● TRY IT
Beneath this task are the entries; from the line with "Instruction: Click the" through the last one, transcribe every line exactly and nothing else, skipping pictures.

● SUPPLIED RECORDS
BEGIN

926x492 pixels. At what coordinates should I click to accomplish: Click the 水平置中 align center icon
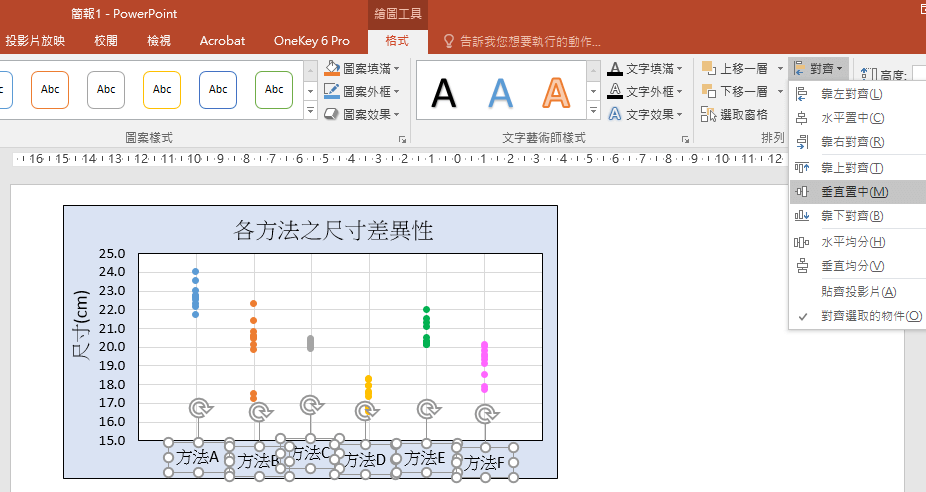pyautogui.click(x=802, y=118)
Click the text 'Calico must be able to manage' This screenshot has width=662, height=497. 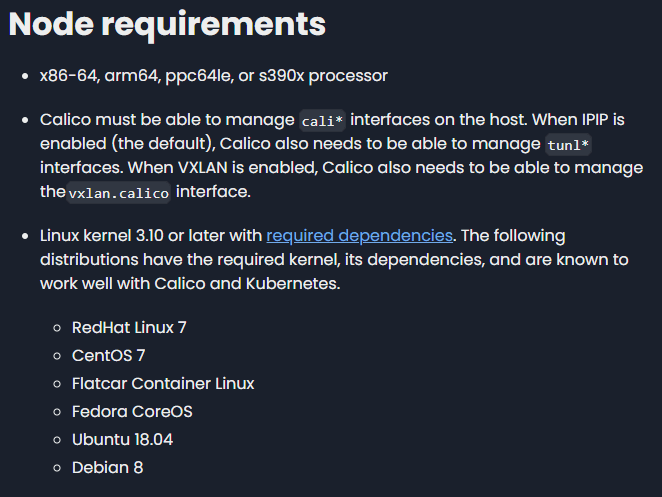point(167,120)
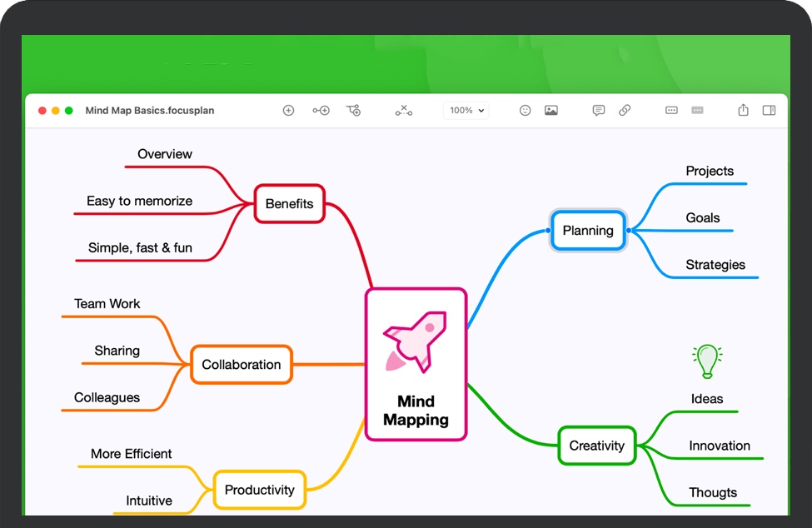
Task: Toggle the sidebar inspector panel
Action: [769, 110]
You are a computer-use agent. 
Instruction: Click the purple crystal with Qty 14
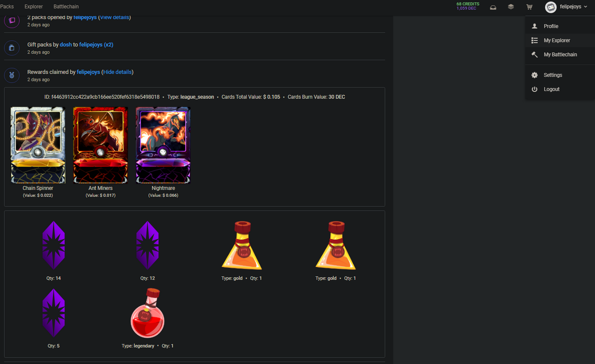[x=53, y=245]
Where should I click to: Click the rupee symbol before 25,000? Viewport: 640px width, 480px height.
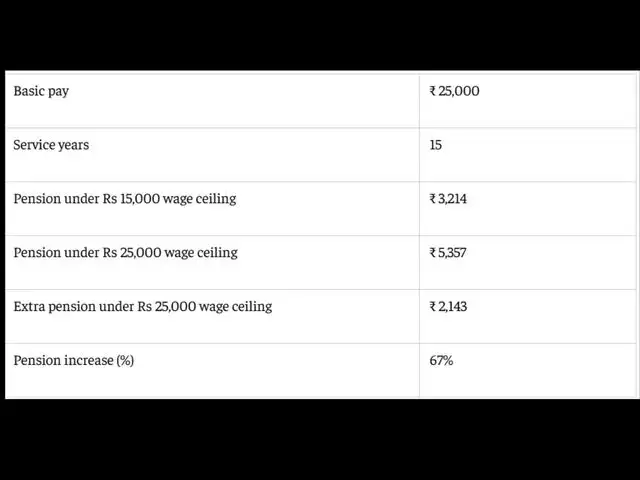(x=433, y=91)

END

● RESULT
Instruction: Click the purple crystal with Qty 14
[x=53, y=245]
Where should I click to: Click the rupee symbol before 25,000? Viewport: 640px width, 480px height.
(x=433, y=91)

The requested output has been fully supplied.